Misioneros salesianos mártires en China

Luis Versiglia y Calixto Caravario son santos salesianos mártires, que fallecieron en China el 25 de febrero de 1930. Ellos constituyen la expresión del servicio misionero universal de la Iglesia.

Luis Versiglia, que nació el 5 de junio de 1873 en Pavía (Italia), quería ser veterinario. Y cambió de idea cuando conoció a Don Bosco y se fascinó por la Obra. En 1888, poco después de la muerte de Don Bosco, Luis quedó muy impresionado con la ceremonia donde siete misioneros recibieron su cruz para la misión y decidió convertirse en un Salesiano, con la esperanza de ir a las misiones.

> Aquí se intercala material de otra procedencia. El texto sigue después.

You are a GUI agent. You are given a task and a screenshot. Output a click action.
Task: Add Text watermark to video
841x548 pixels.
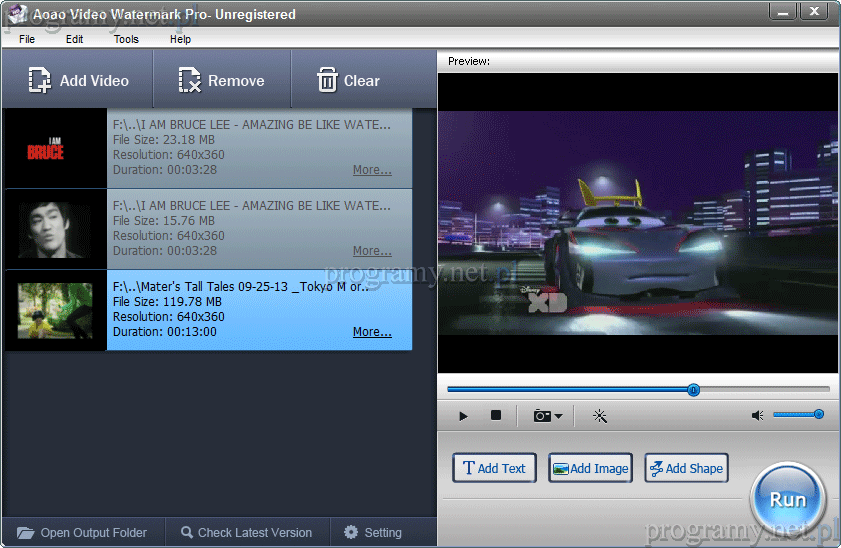coord(494,468)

Después de ordenarse sacerdote estudió idiomas y en 1906, por insistencia del obispo de Macao, China, lideró la expedición misionera al país asiático. Y cumplió, así, la profecía de Don Bosco, de misionar desde la Patagonia hasta China.

Luis, como buen salesiano, creó una banda de música, abrió oratorios y, consagrado como obispo, planificó residencias y hospitales para adultos, formó catequistas y acompañó a los cristianos de su región.

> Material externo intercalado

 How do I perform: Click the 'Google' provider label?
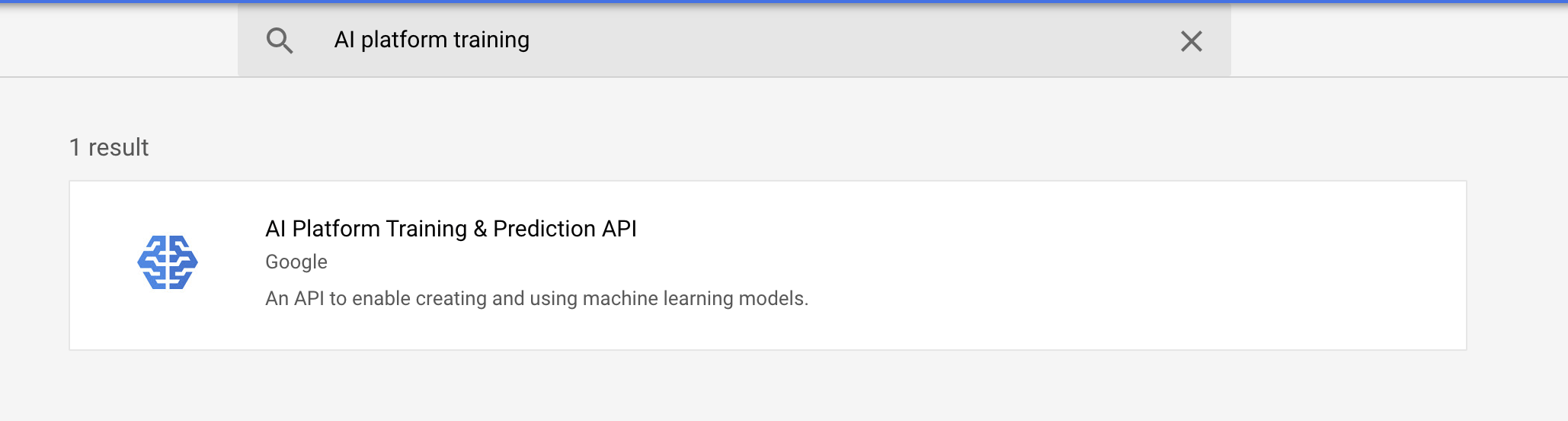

Calixto Caravario nació el 8 de junio de 1903, cerca de Turín (Italia). Fue alumno del Oratorio de Valdocco y al encontrarse con Monseñor Versiglia en Turín en 1921 le dijo: “Lo alcanzaré en China”. Al cabo de dos años, acompañó a Monseñor Versiglia a China, donde fue ordenado sacerdote.

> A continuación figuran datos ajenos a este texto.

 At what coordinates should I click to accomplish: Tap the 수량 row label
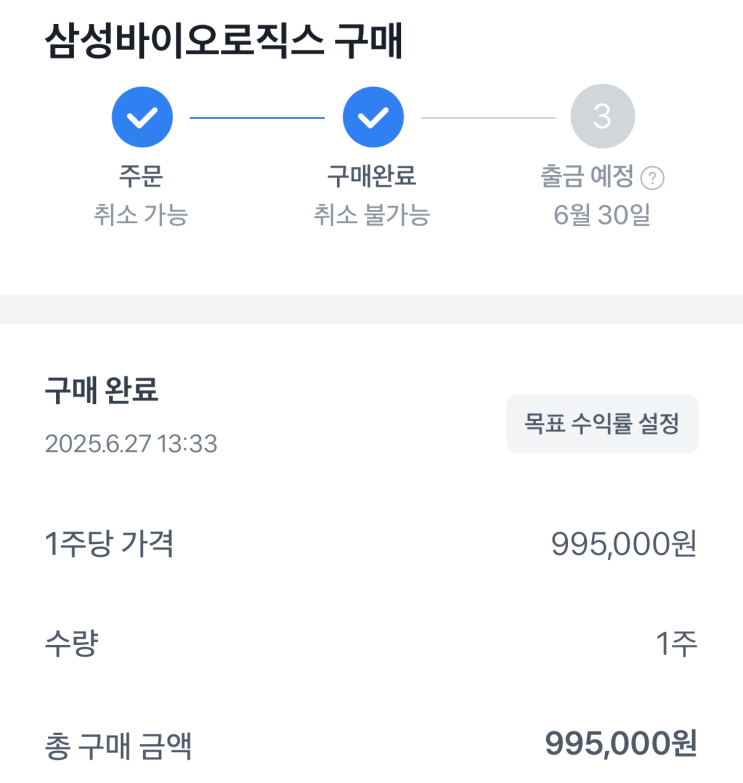click(x=71, y=644)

Luis Versiglia y Calixto Caravaio, mientras navegaban con tres alumnas a la misión de Lin Chou para ayudar, son apresados por un barco pirata comunista. Y en defensa de las jóvenes -que lograron escapar- los misioneros fueron golpeados y fusilados de forma brutal. Antes de que fueran asesinados, cada uno se confesó con el otro. El último suspiro fue por su querida China.

En 1976, Pablo VI los declaró mártires, en 1983 Juan Pablo II los declaró Beatos y el 1º de octubre de 2000 los canonizó.